## Start Record set

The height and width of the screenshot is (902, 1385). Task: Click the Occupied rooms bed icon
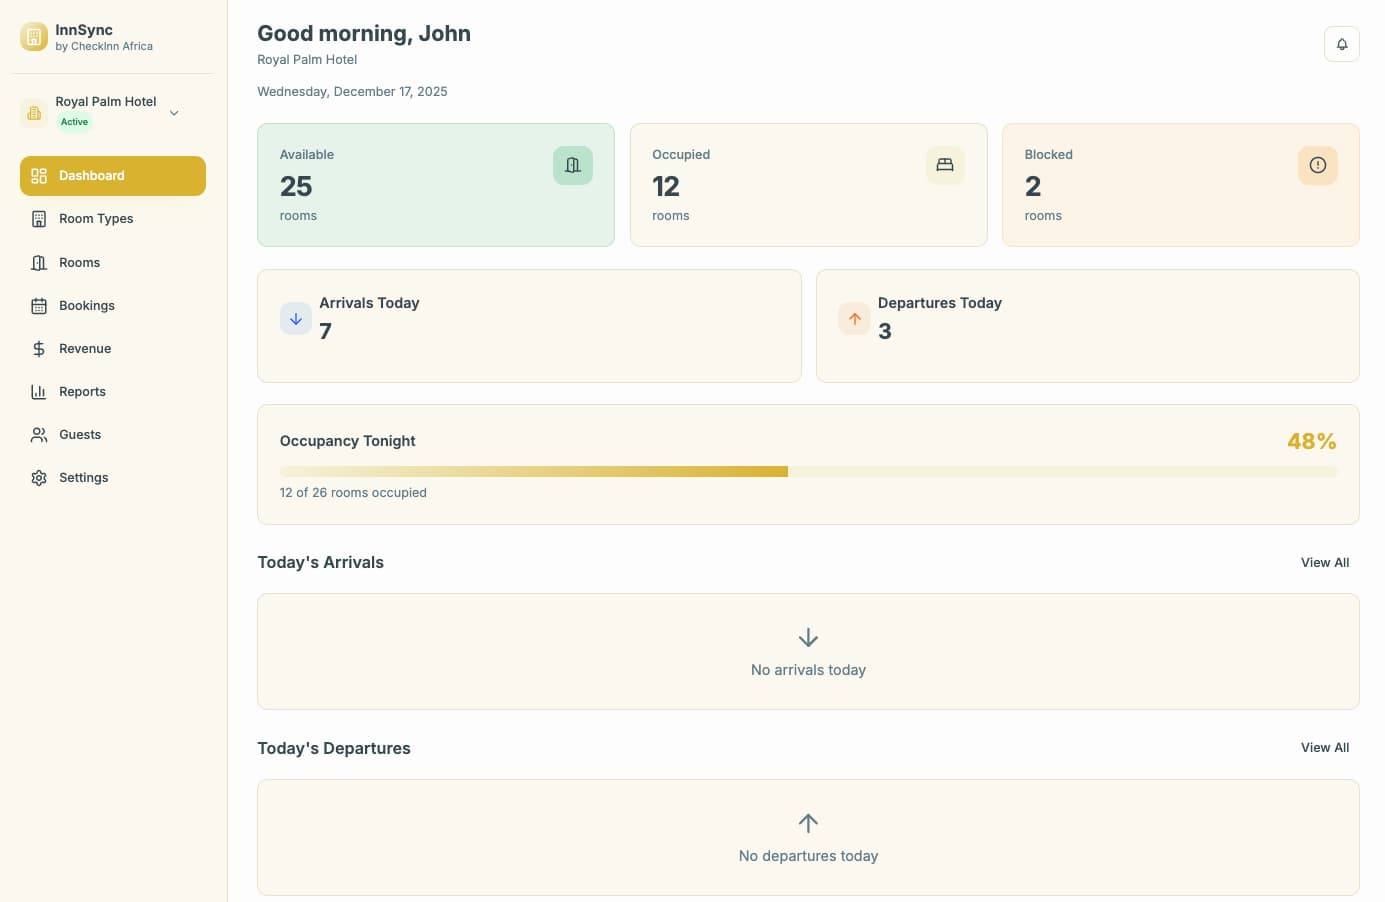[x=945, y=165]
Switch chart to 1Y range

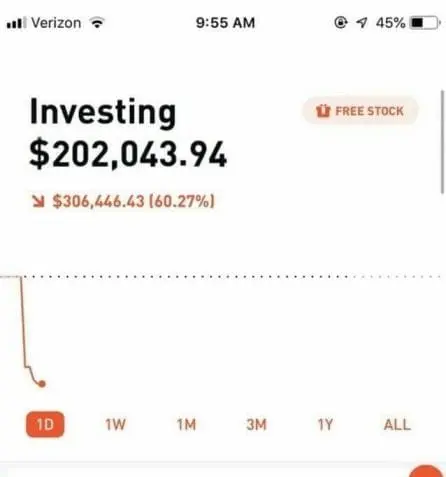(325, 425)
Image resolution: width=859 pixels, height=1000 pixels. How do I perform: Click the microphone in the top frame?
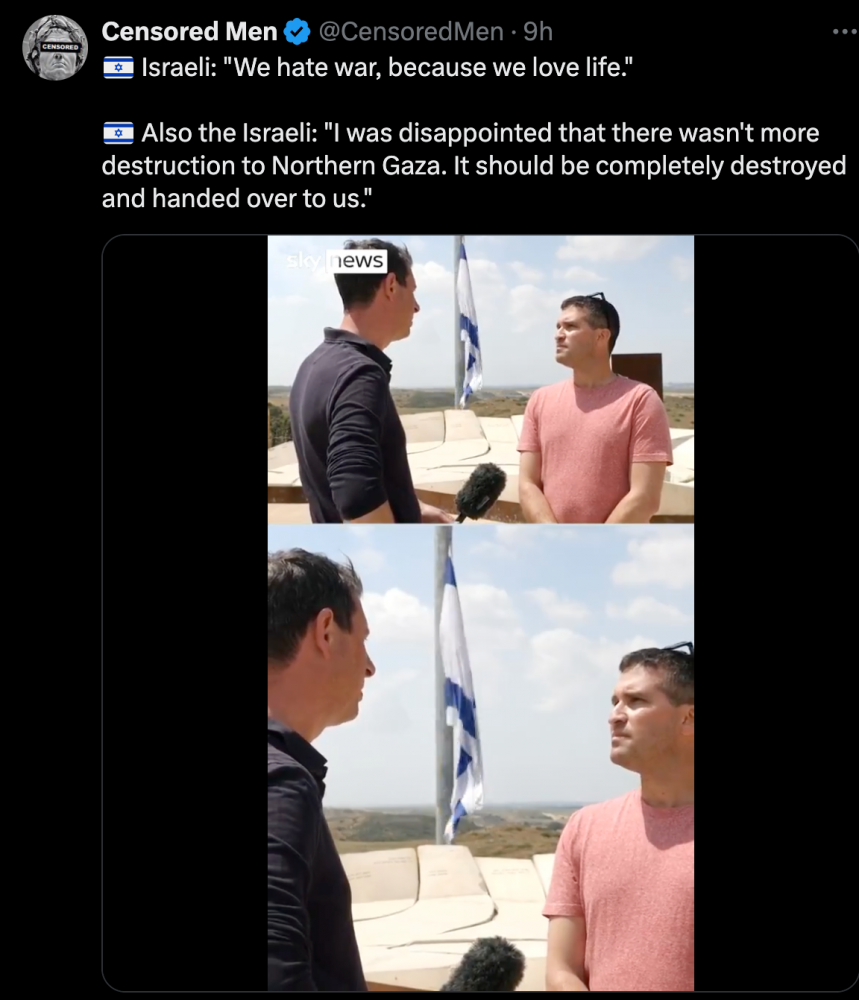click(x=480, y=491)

## End Record set

▸ Aim
Can you copy all of the material above line for line, without the pictures?

▸ Exercise answer
The height and width of the screenshot is (902, 1385). Task: Click the Occupied rooms bed icon
[x=945, y=165]
Switch chart to 1Y range

(325, 425)
Image resolution: width=859 pixels, height=1000 pixels. How do I perform: Click the microphone in the top frame?
click(x=480, y=491)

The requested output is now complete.